_TASKS TO PERFORM_.
- A) In the article about the Polish presidential plane crash, list every person or group of people the plane was bringing to the ceremony, as named in the sentence that begins "The presidential plane crashed Saturday".
- B) Answer these questions using the article about the Polish presidential plane crash:
(i) How many people died when the plane went down?
(ii) In what year did the Soviet Union first acknowledge responsibility for the Katyn massacre?
(iii) In the Levada Center poll, what share of respondents said they could not answer?
- C) According to Radoslaw Sikorski in the article about the Polish presidential plane crash, why did Vladimir Putin feel Poland's pain after the crash?

_SELECTED PASSAGE_.
The plane crash in Russia that killed the Polish president and a long list of notable Poles has brought a sudden rush of warm feelings between two nations whose relations have been fraught with historical hatreds.

MOSCOW — The plane crash in Russia that killed the Polish president and a long list of notable Poles has brought a sudden rush of warm feelings between two nations whose relations have been fraught with historical hatreds.

In Russia, the normally stoic Vladimir Putin has set the tone with an outpouring of emotion, while Poland has been deeply moved by the gestures of sympathy from a country that had long tried to subjugate it.

In a significant step, a Russian state television network on Sunday night aired Katyn, a celebrated Polish film about a Second World War-era Soviet massacre that looms large in Polish memory. For decades the Soviet Union denied responsibility, and even today many Russians know little about the killings.

Closer political ties still seem far off, but Poland’s foreign minister, long suspicious of Russia’s intentions, made clear the tragic plane crash also offers an opportunity.

“I don’t know if there is a political breakthrough because we have many contradictory issues with Russia, but we have an emotional breakthrough,” Radoslaw Sikorski said Monday on Radio TOK FM.

“It seems that the personal reaction of Prime Minister Vladimir Putin is the result of his realization of what Soviet Russia had done to Poland. Therefore, he felt our pain when another tragedy took place.”

The presidential plane crashed Saturday while bringing President Lech Kaczynski, his wife, lawmakers, military commanders, priests and historical figures to a ceremony in memory of the 22,000 Polish officers and intellectuals executed in 1940 by Soviet secret police in the Katyn forest and elsewhere.

Relatives of victims of the massacre were among the 96 people who died when the plane went down.

Putin flew immediately to the crash site in western Russia, where he embraced Polish Prime Minister Donald Tusk. On Sunday, holding a bouquet of red roses, Putin appeared genuinely shaken as he escorted Kaczynski’s body to a plane to be flown to Warsaw.

“This is of course first and foremost Poland’s tragedy and that of the Polish people, but it is also our tragedy. We mourn with you,” he said in an interview with Polish television.

His words clearly touched a chord with ordinary Poles.

“Putin’s gestures are striking. He’s not a soft kind of person but I get a positive impression,” said Slawomir Pawelski, 88. “It’s sad the reconciliation is happening under such painful circumstances and not on the normal diplomatic or political level, but let’s be happy with what we have because it opens the door to friendship.”

Russia declared Monday a national day of mourning, an unusual and possibly unprecedented step in honouring citizens of another country. President Dmitry Medvedev and former Soviet leader Mikhail Gorbachev went to the Polish Embassy in Moscow to pay their respects and write in a book of condolences.

It was under Gorbachev in 1990 that the Soviet Union first acknowledged responsibility for the Katyn massacre, which until then the Soviets had blamed on Nazi forces that invaded Russia in 1941.

That was also the official line in Poland until the fall of communism in 1989, but Poles had always known the truth and the coverup only fed animosity toward Russia.

To this day, many Russians know little or nothing about Katyn. In a poll conducted March 10 by the respected Levada Center, only 19 per cent said the Polish officers were shot on dictator Josef Stalin’s orders. Twenty-eight per cent said Nazi Germany had ordered the executions, while 53 per cent said they could not answer. The poll of 1,600 Russians nationwide had a margin of error of 3.4 per centage points.

That could change after the nationwide broadcast of Andrzej Wajda’s film Katyn on Sunday evening.

_PROVIDED MATERIAL_.
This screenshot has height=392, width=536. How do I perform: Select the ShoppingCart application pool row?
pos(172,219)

==

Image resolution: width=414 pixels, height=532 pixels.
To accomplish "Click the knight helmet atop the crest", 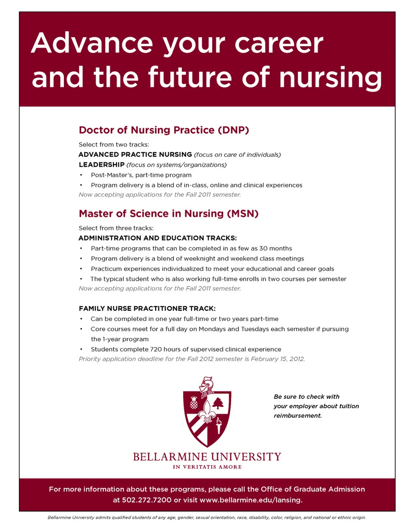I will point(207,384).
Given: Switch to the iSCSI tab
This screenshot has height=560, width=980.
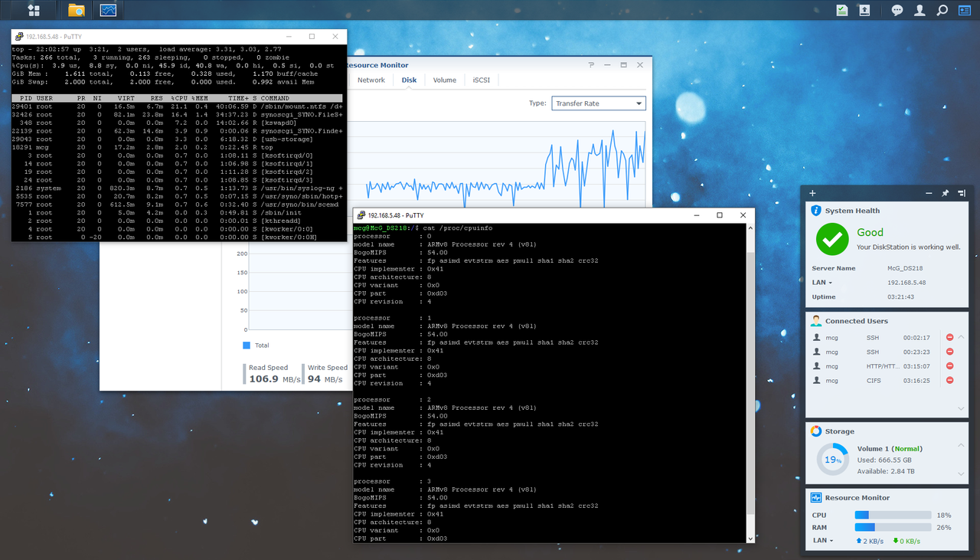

_TASK-BY-TASK ANSWERS_.
- A) President Lech Kaczynski, his wife, lawmakers, military commanders, priests, historical figures

- B)
(i) 96 people.
(ii) 1990.
(iii) 53 per cent.

- C) Sikorski says Putin's personal reaction came from his realization of what Soviet Russia had done to Poland. Because of that, Putin felt Poland's pain when another tragedy took place.